### EXERCISE INSTRUCTIONS
1. Answer these questions from the article on the circus elephant trial:
(a) According to the groups, to how many cities a year do the elephants travel by train?
(b) Which judge took the bench for the opening statements?
(c) For up to how many hours at a time did Meyer say the chained elephants can spend traveling between cities?
2. Repeat word for word the portion of the article on the circus elephant trial that begins at the words "Katherine Meyer, arguing" and stops after the words "their sleeping companions.".
Start of TEXT EXCERPT
WASHINGTON — The treatment of circus elephants went on trial in federal court Wednesday with animal-rights groups accusing Ringling Bros. of violating the Endangered Species Act when it uses bullhooks and chains to control its performing pachyderms.
During opening statements, the two sides showed dueling videos that painted vastly different portraits of the animals’ lives under the Big Top.
The American Society for the Prevention of Cruelty to Animals, the Animal Welfare Institute and other activist groups say they will prove that Asian elephants are injured physically and emotionally by their treatment in the circus.
The groups say long hours traveling to more than 40 cities a year by train harms the highly social and intelligent animals, and they want Ringling Bros. to stop using them in their shows.
Ringling Bros. and Barnum & Bailey Circus and its parent company, Feld Entertainment, say the activists are just philosophically opposed to animals living in captivity and want to destroy a beloved American family tradition.
Defense lawyer John Simpson said the circus is nothing without its elephants, and the tools are needed for safety and are not harmful to the animals.
“For them to come in here and say they are not against the circus is like saying they aren’t against baseball but the use of bats and balls,” Simpson said.
“All right, the battle lines are drawn here,” U.S. District Judge Emmet Sullivan said as he took the bench for the opening statements.
The two sides gave vastly different descriptions of the main training tool.
Katherine Meyer, arguing for the animal-rights groups, showed a bullhook in court and said it’s used to jab, prod and beat the elephants, resulting in puncture wounds, bloody lacerations and infections.
Simpson preferred the term “guide” when describing the instrument, which he said is used as an extension of the handler’s arm to reach up to the animals. He pushed the hook into the palm of his hand and used it to scratch behind his ear and said even if it might be painful to a human, elephants are much larger animals with thicker skin.
The activists showed close-up photos of the elephants’ front and back legs, bound with chains to the inside of train cars where Meyer said they can spend up to 100 hours at a time traveling between cities.
Simpson said the elephants are chained primarily at night to keep them from eating one another’s food or picking on their sleeping companions.
End of TEXT EXCERPT
Start of DATA SUPPLIED
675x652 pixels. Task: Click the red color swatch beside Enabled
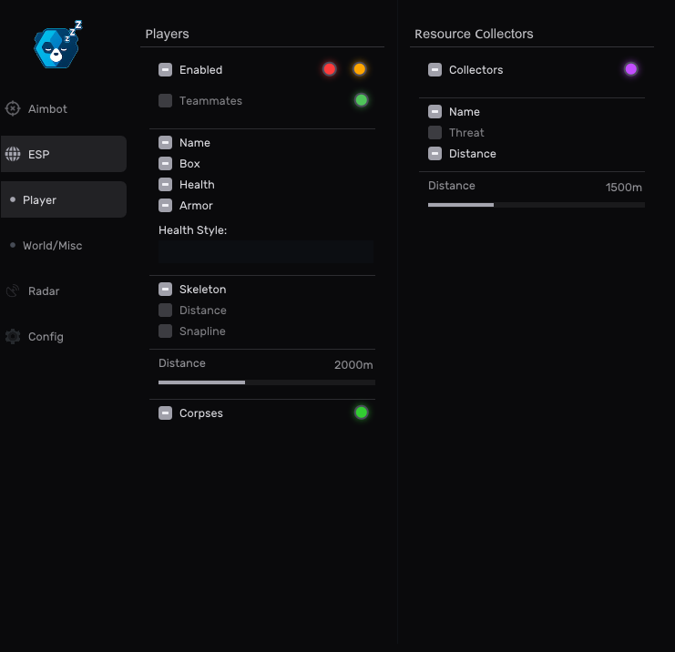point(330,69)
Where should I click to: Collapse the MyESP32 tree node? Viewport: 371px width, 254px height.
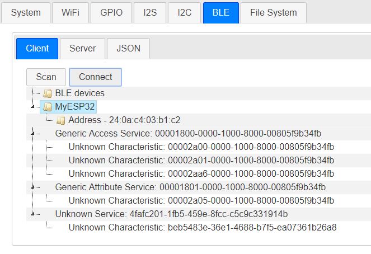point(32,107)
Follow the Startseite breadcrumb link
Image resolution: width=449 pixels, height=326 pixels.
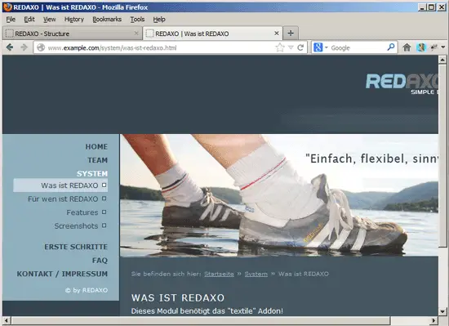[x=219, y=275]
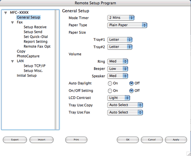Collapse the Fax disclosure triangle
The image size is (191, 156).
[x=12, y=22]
End of DATA SUPPLIED
Start of DATA SUPPLIED
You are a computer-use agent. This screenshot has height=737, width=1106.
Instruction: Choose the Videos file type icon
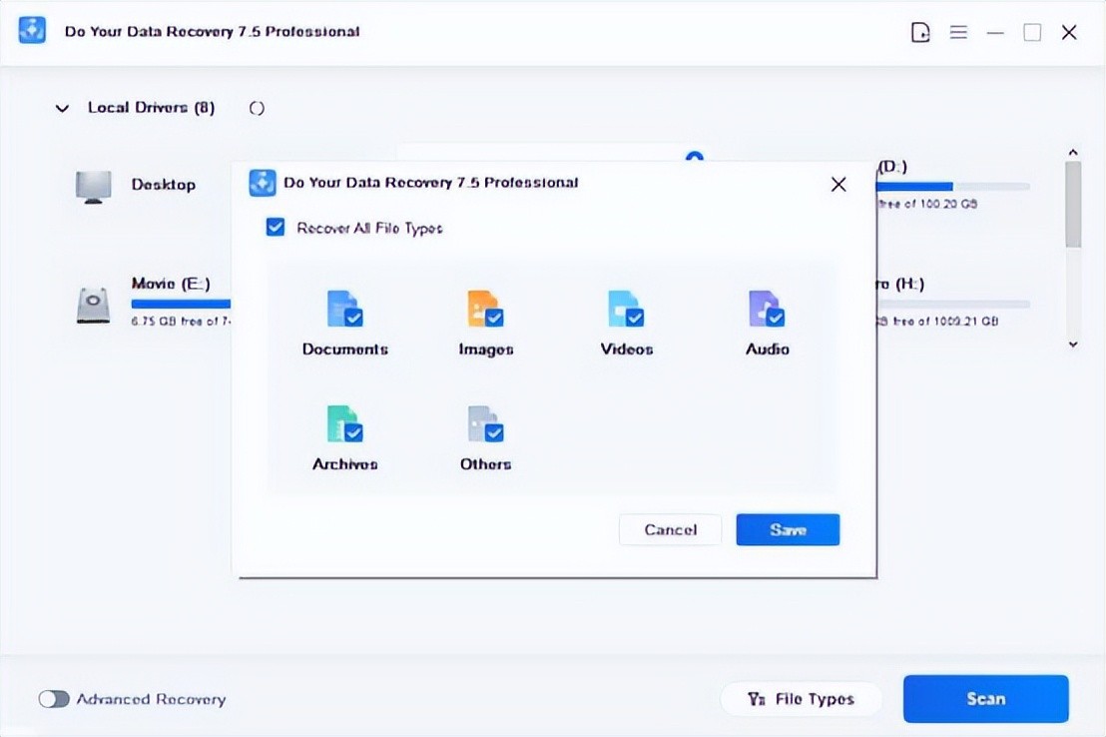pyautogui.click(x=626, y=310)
End of DATA SUPPLIED
### RESULTS
1.
(a) More than 40 cities a year.
(b) U.S. District Judge Emmet Sullivan.
(c) Up to 100 hours at a time.

2.
Katherine Meyer, arguing for the animal-rights groups, showed a bullhook in court and said it’s used to jab, prod and beat the elephants, resulting in puncture wounds, bloody lacerations and infections.
Simpson preferred the term “guide” when describing the instrument, which he said is used as an extension of the handler’s arm to reach up to the animals. He pushed the hook into the palm of his hand and used it to scratch behind his ear and said even if it might be painful to a human, elephants are much larger animals with thicker skin.
The activists showed close-up photos of the elephants’ front and back legs, bound with chains to the inside of train cars where Meyer said they can spend up to 100 hours at a time traveling between cities.
Simpson said the elephants are chained primarily at night to keep them from eating one another’s food or picking on their sleeping companions.